O “Fragmento” descreve a viagem de um jovem ao oriente na companhia de um homem mais rico e alguns anos mais velho, Augustus Darvell. Durante o percurso, Darvell começa a enfraquecer, até que acaba por morrer ao chegar a um cemitério muçulmano. Apesar de a narrativa não ter sido concluída, tudo leva a crer que terminaria com o renascimento de Darvell, apontou Puga. Ao longo do texto é possível identificar várias referências gregas, especificamente aos mistérios de Elêusis, o que levou o investigador a defender que a figura do vampiro tem “uma origem mítico-religiosa” de cariz “orientalista”, uma vez que, no “Fragmento”, Lord Byron misturou duas “tradições místicas”, a grega, dos mistérios de Elêusis, e a do vampiro, originária do leste da Europa.
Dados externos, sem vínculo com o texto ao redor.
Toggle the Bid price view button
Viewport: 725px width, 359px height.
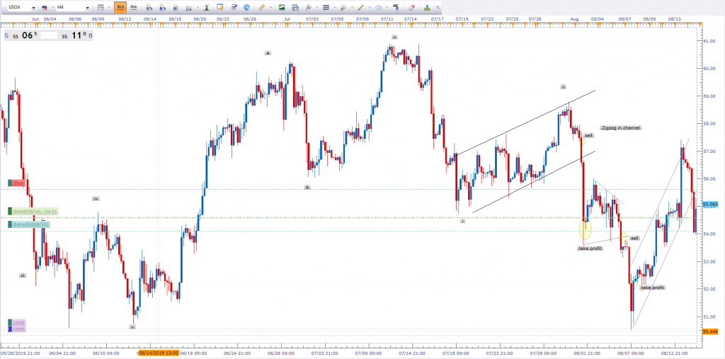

[Trailer oficial de “Drácula de Bram Stoker”, de Francis Ford Coppola:]
Jéssica Bispo, também da Universidade Nova de Lisboa, interpretou as experiências das vítimas dos vampiros de Christabel de Samuel Taylor Coleridge, Carmilla de Sheridan Le Fanu, e Drácula de Bram Stoker, à luz do misticismo, sugerindo que a sedução e a mordedura do vampiro levam as suas vítimas a passar por uma experiência mística transgressora, que lhes desperta desejos proibidos e leva ao questionamento do meio que os rodeiam, as expectativas culturais e normas repressivas. Ana Daniela Coelho e José Duarte, do Centro de Estudos Anglísticos da Universidade de Lisboa, falaram sobre o vampirismo enquanto doença, que no romance de Stoker parece referir-se à cólera, através da referência ao nevoeiro (acreditava-se que as doenças eram transmitidas por “vapores insalubres” e por “contacto direto).
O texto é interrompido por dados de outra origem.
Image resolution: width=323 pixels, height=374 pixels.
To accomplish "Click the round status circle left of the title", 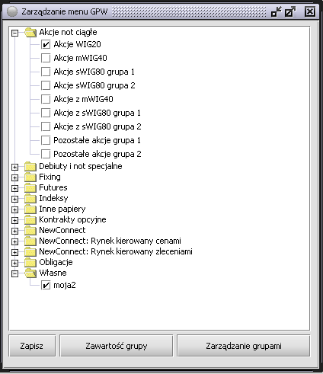I will pos(12,11).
No caso de “Nosferatu”, que estreou no momento em que “o mundo saía da maior pandemia registada desde a Idade Média”, a Gripe Espanhola, que varreu a Europa entre 1918 e 1920, a referência à doença aparece logo no início do filme, quando se explica que, em 1838, a peste atingiu a cidade de Wisborg, coincidindo com a chegada do Conde Orlok. “Drácula de Bram Stoker” surgiu igualmente numa altura em que uma doença, neste caso a Sida, fazia manchete nos jornais.
Estes filmes foram referidos também por Cátia Marques, que recuperou várias interpretações da figura do vampiro para defender que “os vampiros caminham entre nós, cativando a humanidade com a ideia de imortalidade e fazendo-nos pensar por vezes que, para sempre, é de mais”.